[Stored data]
__________________________________________________
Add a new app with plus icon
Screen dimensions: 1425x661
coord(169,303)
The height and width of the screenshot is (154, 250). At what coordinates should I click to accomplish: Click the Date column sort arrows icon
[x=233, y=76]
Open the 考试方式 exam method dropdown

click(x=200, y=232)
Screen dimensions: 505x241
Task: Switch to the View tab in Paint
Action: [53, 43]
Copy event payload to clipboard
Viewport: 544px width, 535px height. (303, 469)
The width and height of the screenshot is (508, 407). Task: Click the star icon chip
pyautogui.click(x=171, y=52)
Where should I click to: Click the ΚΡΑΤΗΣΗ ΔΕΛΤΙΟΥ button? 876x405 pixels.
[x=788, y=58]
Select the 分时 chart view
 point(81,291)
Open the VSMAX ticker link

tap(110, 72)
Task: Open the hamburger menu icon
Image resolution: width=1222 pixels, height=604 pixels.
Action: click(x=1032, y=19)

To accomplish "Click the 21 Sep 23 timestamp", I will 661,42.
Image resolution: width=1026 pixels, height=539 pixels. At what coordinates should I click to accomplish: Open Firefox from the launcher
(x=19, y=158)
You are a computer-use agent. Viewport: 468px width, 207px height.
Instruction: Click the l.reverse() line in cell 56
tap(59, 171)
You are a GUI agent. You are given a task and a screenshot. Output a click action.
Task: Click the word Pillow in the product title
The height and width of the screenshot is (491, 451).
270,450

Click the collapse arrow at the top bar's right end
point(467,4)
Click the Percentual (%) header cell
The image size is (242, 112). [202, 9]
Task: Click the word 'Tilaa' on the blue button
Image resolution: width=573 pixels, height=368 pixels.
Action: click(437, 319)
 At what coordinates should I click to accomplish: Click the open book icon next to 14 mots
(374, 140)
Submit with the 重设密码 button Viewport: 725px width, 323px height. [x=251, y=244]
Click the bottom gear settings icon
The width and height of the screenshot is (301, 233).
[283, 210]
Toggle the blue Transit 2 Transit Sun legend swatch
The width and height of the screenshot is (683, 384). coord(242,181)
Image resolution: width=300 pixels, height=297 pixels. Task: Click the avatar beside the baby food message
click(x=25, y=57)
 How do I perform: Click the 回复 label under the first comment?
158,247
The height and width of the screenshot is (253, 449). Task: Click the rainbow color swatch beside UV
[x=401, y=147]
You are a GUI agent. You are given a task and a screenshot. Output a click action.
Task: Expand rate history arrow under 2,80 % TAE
__________________________________________________
*Problem description*. Write out the entries in full, exactly as given.

*Answer box*.
Add a new app with plus icon
Screen dimensions: 1425x661
coord(169,303)
The height and width of the screenshot is (154, 250). At what coordinates should I click to accomplish: Click the Date column sort arrows icon
[x=233, y=76]
Open the 考试方式 exam method dropdown

click(x=200, y=232)
Screen dimensions: 505x241
Task: Switch to the View tab in Paint
Action: [53, 43]
Copy event payload to clipboard
Viewport: 544px width, 535px height. (303, 469)
The width and height of the screenshot is (508, 407). Task: Click the star icon chip
pyautogui.click(x=171, y=52)
Where should I click to: Click the ΚΡΑΤΗΣΗ ΔΕΛΤΙΟΥ button? 876x405 pixels.
[x=788, y=58]
Select the 分时 chart view
 point(81,291)
Open the VSMAX ticker link

tap(110, 72)
Task: Open the hamburger menu icon
Image resolution: width=1222 pixels, height=604 pixels.
Action: click(x=1032, y=19)

To accomplish "Click the 21 Sep 23 timestamp", I will 661,42.
Image resolution: width=1026 pixels, height=539 pixels. At what coordinates should I click to accomplish: Open Firefox from the launcher
(x=19, y=158)
You are a computer-use agent. Viewport: 468px width, 207px height.
Instruction: Click the l.reverse() line in cell 56
tap(59, 171)
You are a GUI agent. You are given a task and a screenshot. Output a click action.
Task: Click the word Pillow in the product title
The height and width of the screenshot is (491, 451).
270,450

Click the collapse arrow at the top bar's right end
point(467,4)
Click the Percentual (%) header cell
The image size is (242, 112). [202, 9]
Task: Click the word 'Tilaa' on the blue button
Image resolution: width=573 pixels, height=368 pixels.
Action: click(437, 319)
 At what coordinates should I click to accomplish: Click the open book icon next to 14 mots
(374, 140)
Submit with the 重设密码 button Viewport: 725px width, 323px height. [x=251, y=244]
Click the bottom gear settings icon
The width and height of the screenshot is (301, 233).
[283, 210]
Toggle the blue Transit 2 Transit Sun legend swatch
The width and height of the screenshot is (683, 384). coord(242,181)
Image resolution: width=300 pixels, height=297 pixels. Task: Click the avatar beside the baby food message
click(x=25, y=57)
 How do I perform: Click the 回复 label under the first comment?
158,247
The height and width of the screenshot is (253, 449). Task: Click the rainbow color swatch beside UV
[x=401, y=147]
You are a GUI agent. You are given a task and a screenshot. Output a click action.
Task: Expand rate history arrow under 2,80 % TAE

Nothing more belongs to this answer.